Although in terms of s 59(2) of the Act, admission of the evidence could not be said to unduly prejudice the rights of any person, the discretion to exclude evidence illegally obtained under s 138 of the UEA is not expressed in the same terms. A Court is not required to evaluate the rights of any person solely upon admission of the evidence. Section 138 UEA is concerned purely with the public interest and the weighing of the relevant criteria within that context.
Conclusion
Given principally the gravity of the charge, the importance of the evidence and the genuine belief of one of the officers that he was authorised to act without a support person, the discretion to admit the evidence was exercised. Police officers, however, need to be made aware of their obligations under s 29 of the Act. If the Act is not complied with, valuable evidence may be excluded. This ruling may well be considered if there is a future case of non-compliance with the Act. Conduct that has been brought to the attention of police previously as non-compliant, can increase the gravity of the contravention.[8] In the case of a breach in the future, previous non-compliance is also relevant to the consideration of the public interest and may swing the pendulum towards exclusion.

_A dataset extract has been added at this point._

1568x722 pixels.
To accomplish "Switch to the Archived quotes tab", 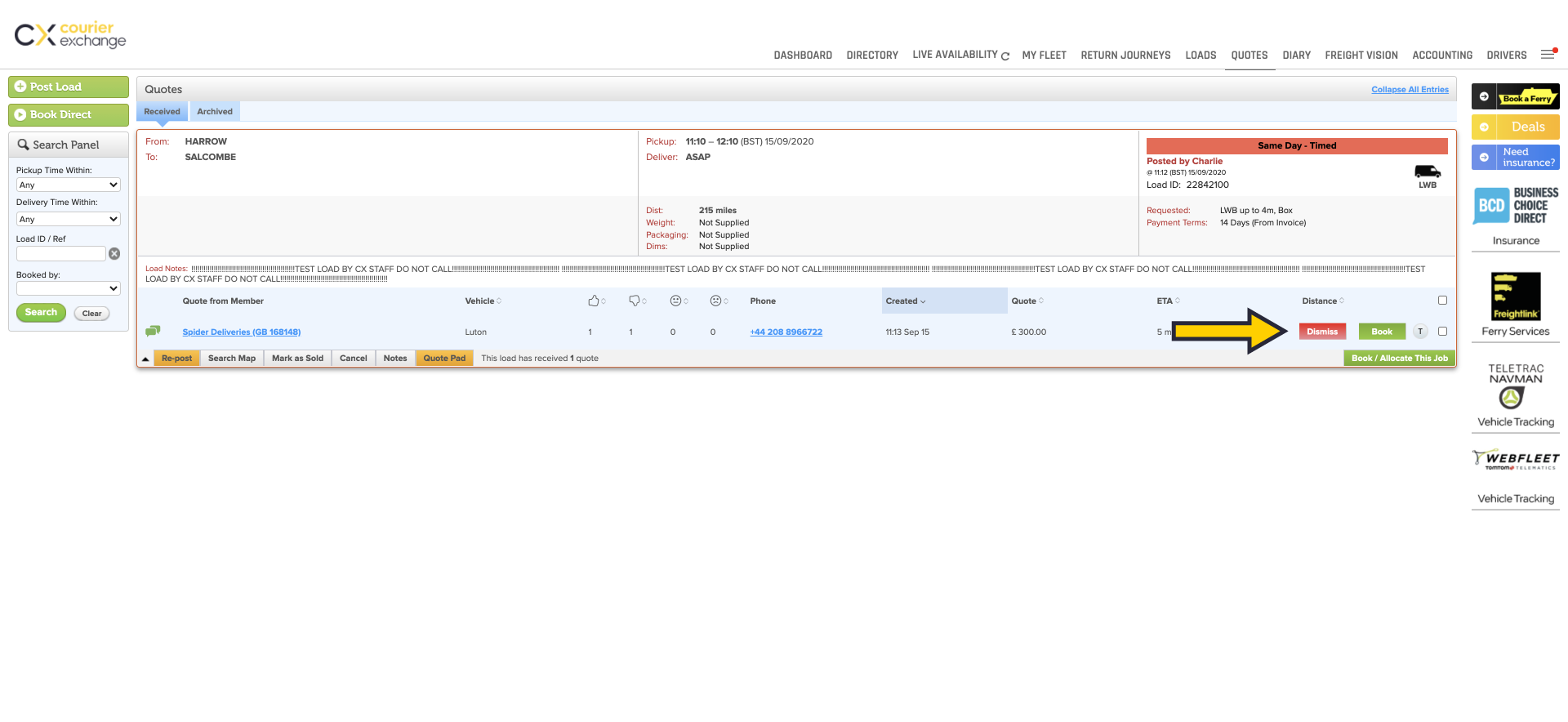I will pos(215,112).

Counsel for the Crown has agreed and indeed suggested it was appropriate to bring this ruling to the attention of the Northern Territory Police as a warning. It may also be prudent for the Northern Territory Police to include a reference to a support person on the application form used to apply to a Local Court Judge for approval to carry out an intimate forensic procedure on a youth. This will assist to ensure the obligation is not overlooked in the future.
These reasons will be forwarded to counsel by prior arrangement with my associate.
-------------------------------------------------
[1]The events in question occurred in September 2015, prior to the change of title from Magistrate to Local Court Judge.
[2] LD, statement dated 6 January 2017; DM, statement dated 1 March 2017; AH, statement dated 17 March 2017.
[3] [2017] NTSC 2.
[4]The Queen v DA [2017] NTSC 2 [85]-[92].
[5]R v Helmhout (2001) 125 A Crim R 257; [2001] NSWCCA 372, per Ipp AJA at [12]; Hulme J at [41].
[6] See Youth Justice Act (NT) s 30(10).
[7]See Youth Justice Act (NT) s 30(11).
[8] Tasmania v Seabourne [2010] TASSC 35 at [29] per Wood J.